Figuur 2: bepalen ligging Wonen buiten bouwvlak/Tuin grens halverwege de zijgevel.

Hoekoplossing

Het principe van de wijze waarop de bestemming Wonen buiten bouwvlak wordt gesitueerd bij hoekpercelen (percelen met aan twee of meer zijden een openbare weg) wordt geïllustreerd in figuur 3 en 4. De zijgevel wordt bepaald door de ligging van de voorgevel. Er is altijd sprake van één voorgevel. In principe kan deze worden bepaald aan de hand van de geldende bestemming, dan wel de gevel waar de voordeur in is gesitueerd.

Voor percelen in gebiedstype 1 geldt dat overwegend sprake is van de situatie zoals geïllustreerd in figuur 3. In principe wordt een lijn in het verlengde van de zijgevel getrokken, met de mogelijkheid tot een zijwaartse bebouwing van 3 meter vanuit de zijgevel met een bouwdiepte van 3 meter achter de oorspronkelijke achtergevel.

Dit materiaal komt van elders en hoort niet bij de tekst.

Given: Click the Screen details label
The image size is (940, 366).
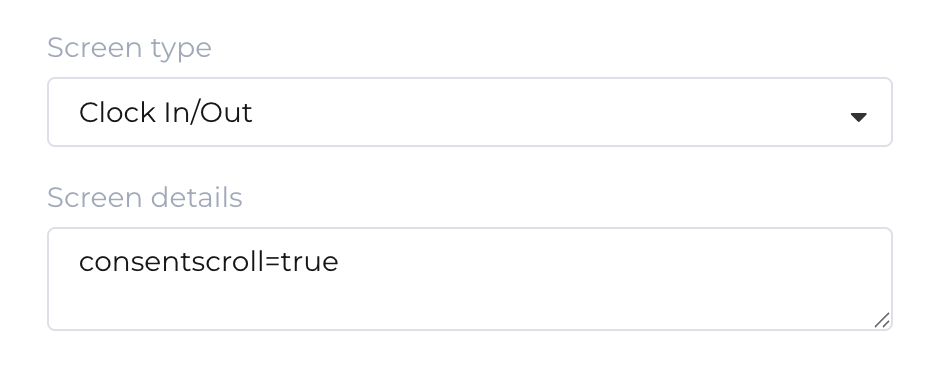Looking at the screenshot, I should tap(144, 197).
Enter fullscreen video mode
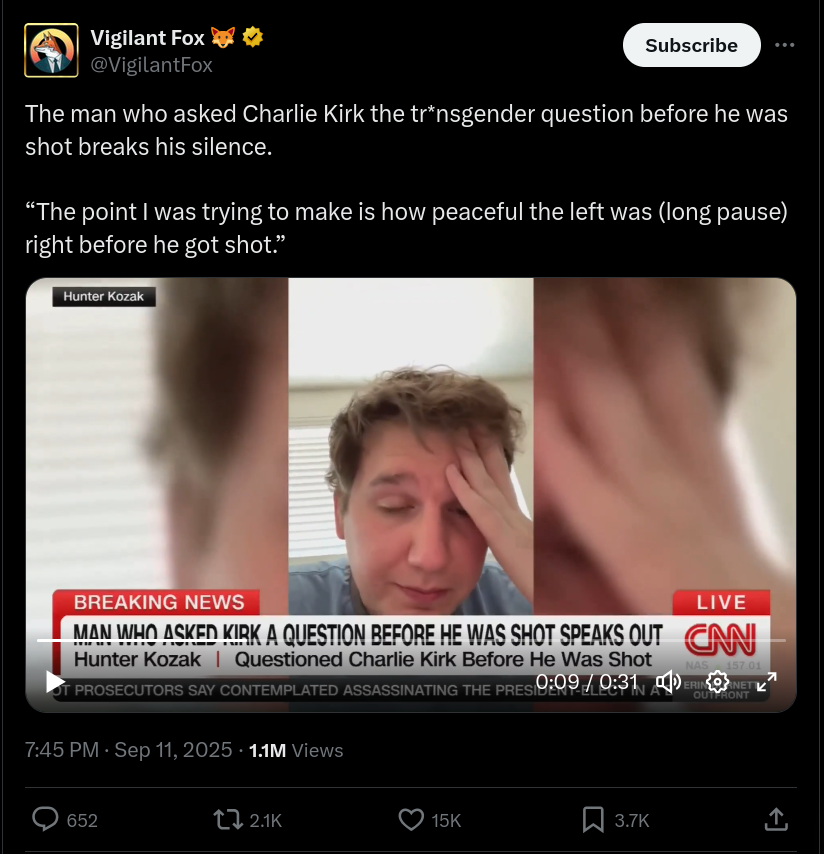This screenshot has height=854, width=824. (x=766, y=681)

Voor rijtjeswoningen (3 of meer aaneen) geldt een bouwdiepte van 2,5 meter achter de achtergevel. De afstandsmaat tot de perceelgrens gaat boven de afstandsmaat van de bestemming Wonen buiten bouwvlak ten opzichte van de zijgevel. Voor hoekpercelen geldt derhalve dat het de bestemming Wonen buiten het bouwvlak minimaal 3 meter uit de perceelgrens ligt. Indien er minder dan 3 meter afstand is tussen de woning en de zijdelingse perceelgrens wordt Wonen buiten bouwvlak in principe achter de woning gelegd in lijn met de zijgevel. Voor dit soort situaties zal echter bijzondere zorg worden besteed aan een oplossing op maat.

afbeelding binnen de regeling

Figuur 3: Hoekoplossing gebiedstype 1; Bovenin de eindwoning, daaronder de hoekwoning.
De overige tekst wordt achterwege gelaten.